Tuesday, July 29, 2008

Bozeman Break —July 28-29

Montana is smoky from several local forest fires and also from the clockwise rotating of California’s smoke into Montana. As we were passing through Bozeman MT on our way north we were totally captivated by this University town and decided to stay a few nights as a "vacation fom our vacation."



I guessed the town had a population of maybe 125,000-150,000 to which Sharon (who likes to look such things up) announced it was about the size of our hometown Marion. These Western towns look so much bigger than they really are. Bozeman is booming.



Thus I spent my birthday preparing for one of my fall classes until dinner which we ate in the local park. There we discovered Bozeman was not booming for everyone—we ate beside three homeless folk who had lost their jobs and were down on their luck complaining that “the government” did not provide them with jobs. One was quick to say, however, that he was against Obama, “who is a Muslim and those ragheads will be dancing in the streets if we elect a Muslim President.”

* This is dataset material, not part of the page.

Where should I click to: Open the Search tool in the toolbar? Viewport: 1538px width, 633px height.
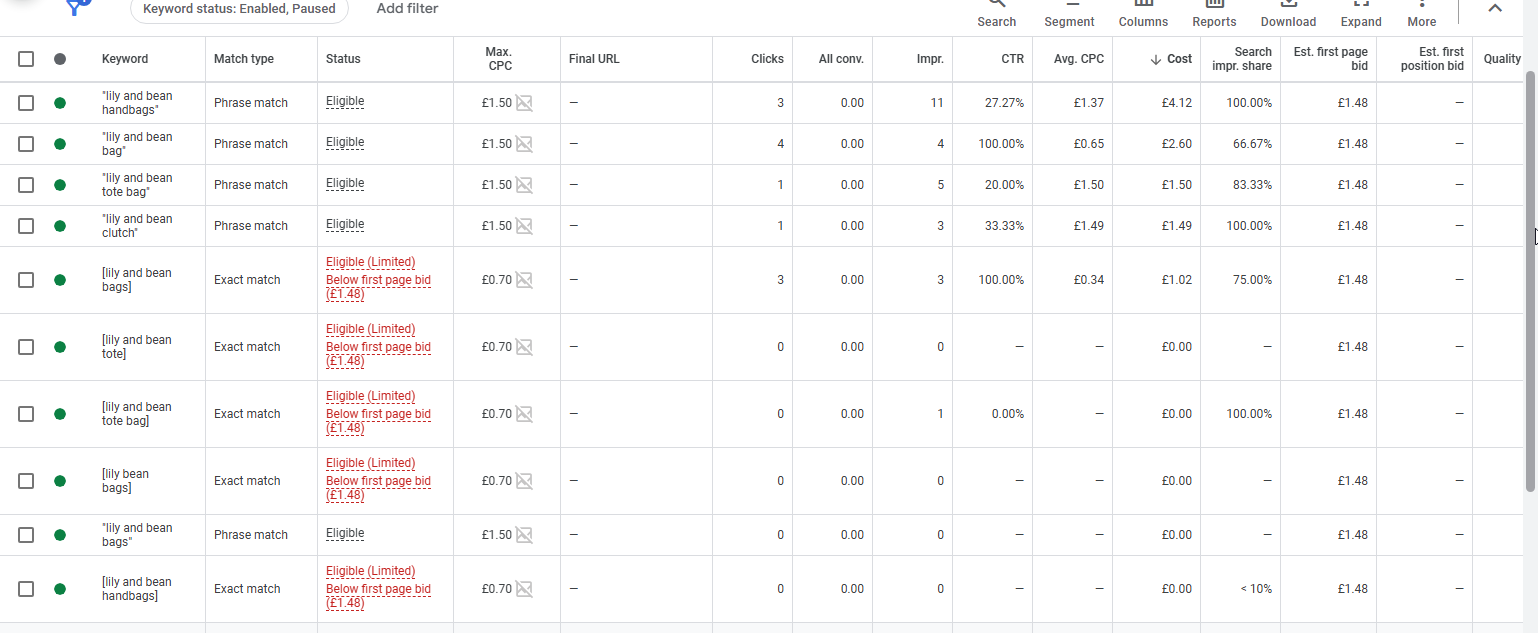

The night before we had totally wasted our money watching “Hancock.” However perhaps some sort of age things was goign on since the theater was full of pimply-faced yuk-yukking teen boys who obviously thought the movie deserved at least an oscar. We chose not to bet any more money on movies tonight instead watching the history channel for our evening entertainment.

Today we continue heading north toward Glacier National Park but we don’t have to get there, or anywhere else, for several weeks yet, so we’re just moseying along as if we are on vacation.

keith drury

5 comments:

Burton Webb said...

Guess where I was today...? Standing 6 feet from the picnic table we lounged at for three hours waiting for someone south of Grand Lake! I was going to take a picture but there were some people sitting there waiting on something. Maybe it's a common occurrence there.

Dad and I hiked up to a place called Stone Lake. You would have LOVED it! Way up high, near treeline. About 20 minutes of pure tundra walking. Clear day with big boomers in the afternoon. Tomorrow we are only going 3 miles, but it will be up high! I think I may have tweaked my left knee today too. It is popping pretty good and getting stiff. Joy! Maybe we can have tag-team surgery.

I almost applied to graduate school in Bozeman. What a great town!

::athada:: said...

See the glaciers while you can...

... watered your tomatoes today (and grabbed a few, to keep them from rotting :) The line was down the first time we went, but someone has since fixed it and put the line up.

::athada:: said...

Have you checked out Wandering Wheels for your bike excursions (based in Upland)? Taking a short trip with them this weekend. Will make a report for you :)

http://www.wanderingwheels.org

kerry kind said...

"Going to the Sun Road," dividing GNP's northern and southern halves is no doubt in my top three scenic highways in America, and maybe number one, especially the western half. You can park and day-hike a few miles on the "high-line" at the Continental Divide. It is a level, easy ledge trail for a few miles. And the scenery (the Garden Wall) is spectacular.

Keith Drury said...

BURT, we're hgeaded south now... watch that knee. ADAM, thanx for tomato-watering..help yourself. KERRY, I posted something about that road before I read your commen--we agree.